Copy out the data word for word, starting at the line that contains "The height and width of the screenshot is (135, 201)." and ending at the line that contains "Action: tap(674, 442)", both included.
BEGIN
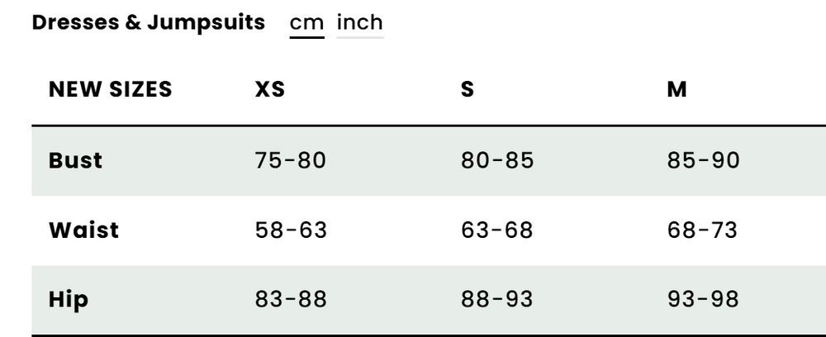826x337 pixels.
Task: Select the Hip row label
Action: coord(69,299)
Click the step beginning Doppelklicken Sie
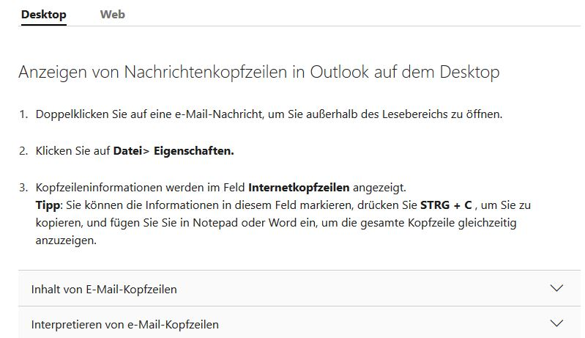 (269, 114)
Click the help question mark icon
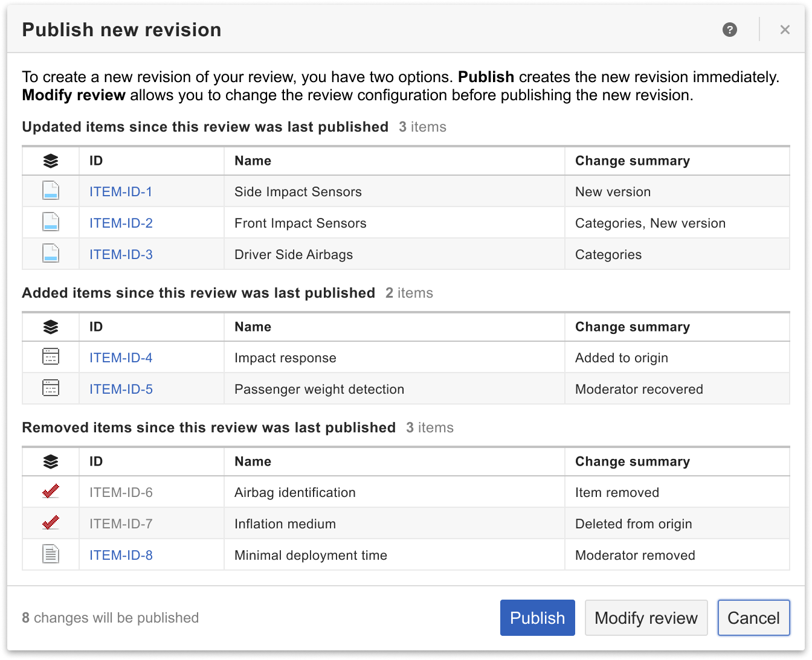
END
BEGIN
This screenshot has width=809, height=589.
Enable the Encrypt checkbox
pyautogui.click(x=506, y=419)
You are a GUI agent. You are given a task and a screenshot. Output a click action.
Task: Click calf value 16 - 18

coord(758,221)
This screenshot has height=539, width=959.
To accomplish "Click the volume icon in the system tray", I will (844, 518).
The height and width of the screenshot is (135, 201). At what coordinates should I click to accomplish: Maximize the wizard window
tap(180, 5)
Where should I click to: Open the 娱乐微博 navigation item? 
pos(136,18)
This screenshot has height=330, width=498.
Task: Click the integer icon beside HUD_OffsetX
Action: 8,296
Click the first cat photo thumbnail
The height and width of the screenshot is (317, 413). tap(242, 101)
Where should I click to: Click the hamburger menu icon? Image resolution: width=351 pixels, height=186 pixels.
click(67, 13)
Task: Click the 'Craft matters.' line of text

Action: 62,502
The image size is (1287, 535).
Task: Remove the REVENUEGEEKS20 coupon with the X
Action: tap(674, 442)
END
» **FINISHED TASK**:
The height and width of the screenshot is (135, 201). At what coordinates should I click to accomplish: Maximize the wizard window
tap(180, 5)
Where should I click to: Open the 娱乐微博 navigation item? 
pos(136,18)
This screenshot has height=330, width=498.
Task: Click the integer icon beside HUD_OffsetX
Action: 8,296
Click the first cat photo thumbnail
The height and width of the screenshot is (317, 413). tap(242, 101)
Where should I click to: Click the hamburger menu icon? Image resolution: width=351 pixels, height=186 pixels.
click(67, 13)
Task: Click the 'Craft matters.' line of text

Action: 62,502
The image size is (1287, 535).
Task: Remove the REVENUEGEEKS20 coupon with the X
Action: tap(674, 442)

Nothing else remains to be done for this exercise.